EXERCISE PASSAGE:
Survey of Outside Directors at US Listed Companies
... Publication of 'Governance Focus'
ESG Oversight Preparation Doubled in One Year
40% Say They Do Not Understand Carbon Emissions
Samil PwC Governance Center announced on the 18th that “the recently published ‘Governance Focus (Issue 23)’ introduced the results of a survey identifying trends in the boards of major publicly listed companies in the United States.”
According to the survey results, as major countries such as the European Union (EU), the United Kingdom, and the United States accelerate the mandatory disclosure of ESG (Environmental, Social, and Governance) information, the proportion of directors at U.S. listed companies prepared to oversee mandatory disclosures has more than doubled in the past year.
First, the board’s awareness of ESG disclosure oversight has shifted positively. The percentage of respondents who said they were prepared to oversee mandatory disclosures increased from 25% in 2022 to 51% last year, more than doubling.
However, the proportion of those who still answered that they do not understand major ESG risks remained high. The percentage of directors who responded that ESG issues are linked to corporate strategy was 54%, showing a declining trend compared to 64% in 2021 and 57% in 2022. Forty percent of respondents said the board does not understand carbon emissions well, and 37% said the board does not understand climate risks and strategies well.
Accordingly, there is an analysis that the boards of Korean companies, which must prepare for mandatory disclosure, also need to improve their related understanding. The report stated, “This suggests that boards need to have a deep and multifaceted understanding of ESG,” and diagnosed that “time should be allocated in all meetings and annual strategy meetings to understand ESG-related risks and opportunities.”
Opinions of directors on board member replacement were also surveyed. The proportion who responded that members should be replaced was 45%, but the annual director turnover rate for companies in the S&P 500 last year was only 7%. This means that the actual number of directors replaced is very small compared to the number of directors wishing for replacement. A Samil PwC Governance Center official analyzed, “For board evaluations to lead to desirable changes rather than being merely formal, current board evaluation methods and procedures must be carefully reviewed and practical measures, such as utilizing best practices, must follow.”
This survey is the result of an outside director survey conducted annually by PwC in the United States. Last year, it was conducted targeting more than 600 directors of listed companies.

WORK TO COMPLETE: Reproduce the director survey article verbatim, beginning at the words "Opinions of directors" and stopping after "of listed companies.".

SUPPLIED MATERIAL:
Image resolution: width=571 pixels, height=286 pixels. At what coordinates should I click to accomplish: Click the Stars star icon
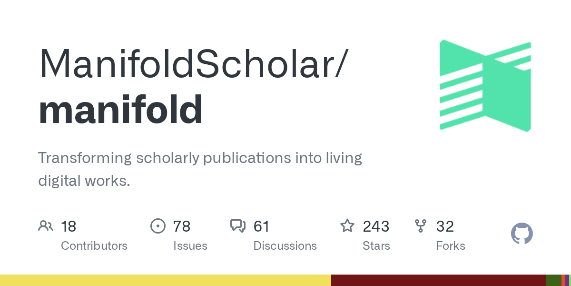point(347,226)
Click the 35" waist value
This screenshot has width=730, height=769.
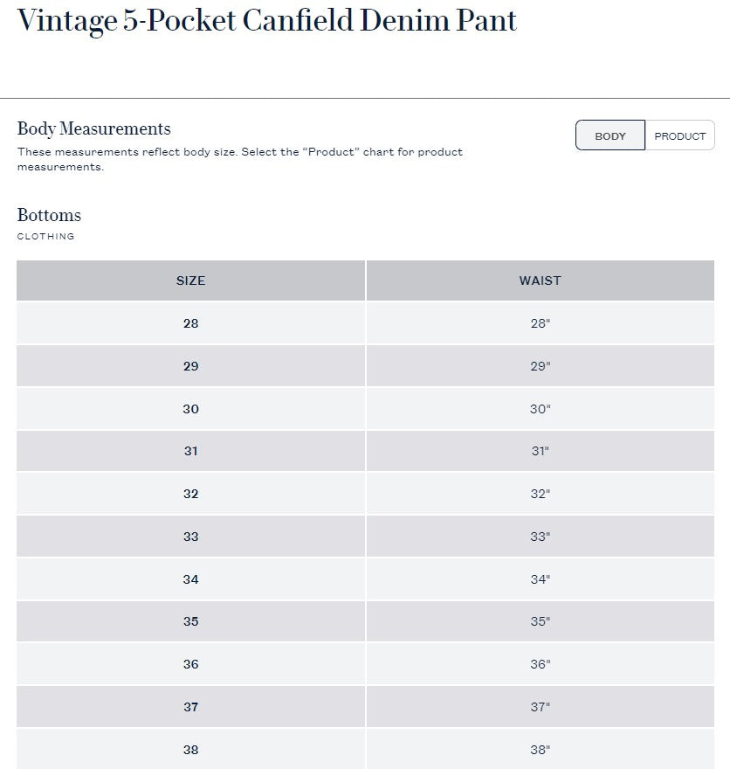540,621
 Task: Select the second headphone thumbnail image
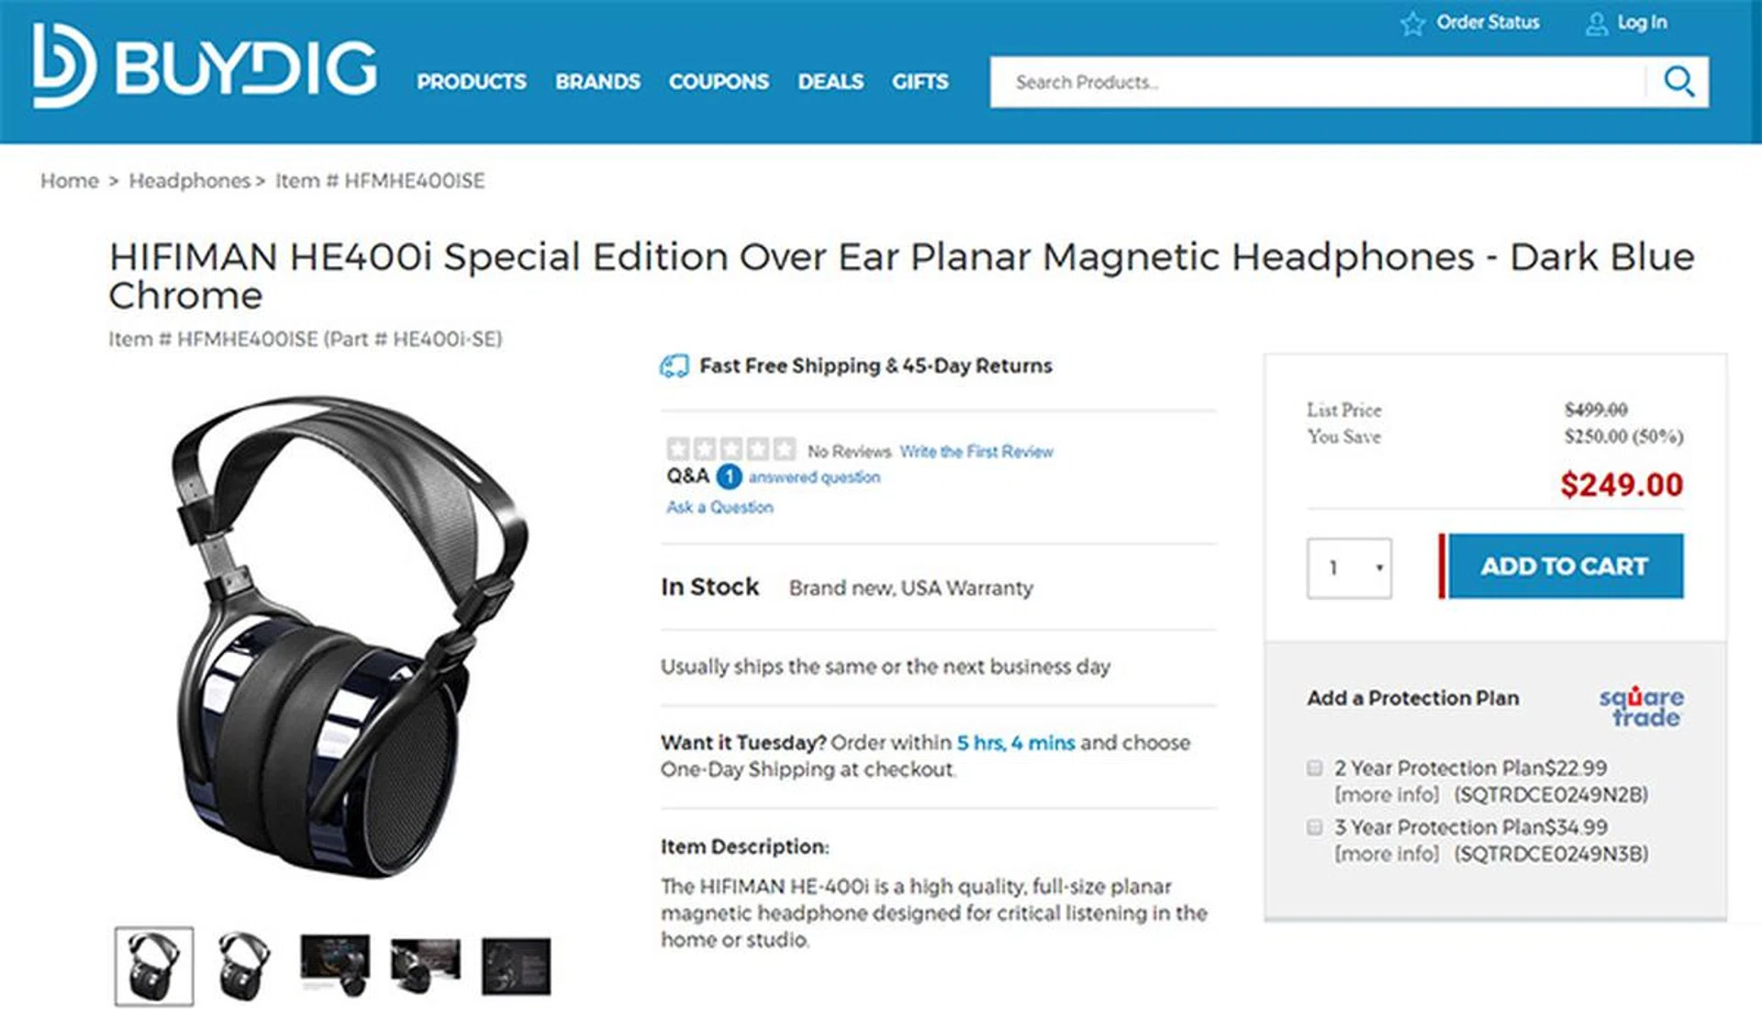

RESPONSE AREA:
Opinions of directors on board member replacement were also surveyed. The proportion who responded that members should be replaced was 45%, but the annual director turnover rate for companies in the S&P 500 last year was only 7%. This means that the actual number of directors replaced is very small compared to the number of directors wishing for replacement. A Samil PwC Governance Center official analyzed, “For board evaluations to lead to desirable changes rather than being merely formal, current board evaluation methods and procedures must be carefully reviewed and practical measures, such as utilizing best practices, must follow.”
This survey is the result of an outside director survey conducted annually by PwC in the United States. Last year, it was conducted targeting more than 600 directors of listed companies.